Dit dan was Abrahams geloof. Het was een vast vertrouwen op de beloften Gods, hem gedaan, en toch een geloof, dat leefde onder strijd, hoop tegen hoop, en ten volle overtuigd dat hetgeen God beloofd had, Hij ook zou doen. Ons geloof dan, zo het echt is, moet gelijken op dat van Abraham. Het moet geankerd zijn in de Waarheid Gods, die leven en Geest gaf aan onze ziel. Het moet aan elke tegenkanting van buiten en van binnen, aan de zonde, de Satan en de wereld; aan de natuur, het vlees en de rede tezamen verenigd, het hoofd bieden. Maar in spijt van alles moet ik hopen tegen hoop, en ten volle verzekerd zijn, dat wat God beloofd heeft, Hij in staat is het te volbrengen; en door volharding en geduldig verwachten, dat ik de overwinning behalen zal.
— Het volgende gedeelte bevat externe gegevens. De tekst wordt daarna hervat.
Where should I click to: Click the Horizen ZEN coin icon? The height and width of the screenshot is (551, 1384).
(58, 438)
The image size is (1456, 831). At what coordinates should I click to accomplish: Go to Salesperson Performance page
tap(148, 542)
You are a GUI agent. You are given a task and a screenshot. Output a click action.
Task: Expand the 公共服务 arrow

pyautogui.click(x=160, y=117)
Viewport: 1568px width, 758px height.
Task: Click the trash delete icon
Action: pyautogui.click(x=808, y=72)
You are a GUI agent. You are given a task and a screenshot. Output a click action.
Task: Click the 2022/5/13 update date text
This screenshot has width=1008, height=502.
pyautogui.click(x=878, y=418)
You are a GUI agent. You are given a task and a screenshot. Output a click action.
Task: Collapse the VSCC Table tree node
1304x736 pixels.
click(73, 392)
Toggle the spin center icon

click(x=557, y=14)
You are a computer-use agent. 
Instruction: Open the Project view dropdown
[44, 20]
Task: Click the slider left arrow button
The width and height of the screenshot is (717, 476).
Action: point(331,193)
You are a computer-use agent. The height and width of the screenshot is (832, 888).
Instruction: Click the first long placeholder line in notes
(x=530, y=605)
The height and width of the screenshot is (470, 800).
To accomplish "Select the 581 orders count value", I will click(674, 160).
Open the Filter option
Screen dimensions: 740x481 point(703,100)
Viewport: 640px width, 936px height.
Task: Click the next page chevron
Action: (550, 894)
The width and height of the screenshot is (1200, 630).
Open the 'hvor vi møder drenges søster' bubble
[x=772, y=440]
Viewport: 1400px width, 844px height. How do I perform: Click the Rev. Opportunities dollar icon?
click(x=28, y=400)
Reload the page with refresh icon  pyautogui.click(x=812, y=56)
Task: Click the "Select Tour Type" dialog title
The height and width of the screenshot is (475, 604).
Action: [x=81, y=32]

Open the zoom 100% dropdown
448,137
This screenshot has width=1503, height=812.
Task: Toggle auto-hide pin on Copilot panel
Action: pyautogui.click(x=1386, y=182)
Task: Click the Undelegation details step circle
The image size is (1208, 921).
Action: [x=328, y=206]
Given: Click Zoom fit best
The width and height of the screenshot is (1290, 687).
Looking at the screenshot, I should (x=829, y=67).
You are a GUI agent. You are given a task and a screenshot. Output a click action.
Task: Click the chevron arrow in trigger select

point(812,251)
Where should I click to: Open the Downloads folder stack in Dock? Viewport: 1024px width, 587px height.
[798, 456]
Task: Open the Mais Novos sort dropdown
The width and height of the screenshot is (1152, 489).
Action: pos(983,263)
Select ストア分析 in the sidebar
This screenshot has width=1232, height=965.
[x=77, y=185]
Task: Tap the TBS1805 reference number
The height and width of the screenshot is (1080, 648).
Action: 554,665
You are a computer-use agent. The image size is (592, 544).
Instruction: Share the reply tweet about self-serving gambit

Neem een ander voorbeeld, dat van Mozes: zijn geloof was van deze aard. „Door het geloof heeft Mozes nu groot geworden zijnde, geweigerd een zoon van Pharao’s dochter genaamd te worden; verkiezende liever met het volk Gods kwalijk gehandeld te worden, dan voor een tijd de genieting der zonde te hebben.” (Hebreen 11:24, 25). Het eigenaardig karakter van het geloof van Mozes was dit, dat, ofschoon hij hoog geplaatst was en al de schatten en vermaken van Egypte had kunnen genieten, hij stellig verkoos de verdrukking te lijden met het volk van God, dan alles te genieten wat rijkdom of vleselijk genot kan aanbieden; want „hij zag op de vergelding des loons.”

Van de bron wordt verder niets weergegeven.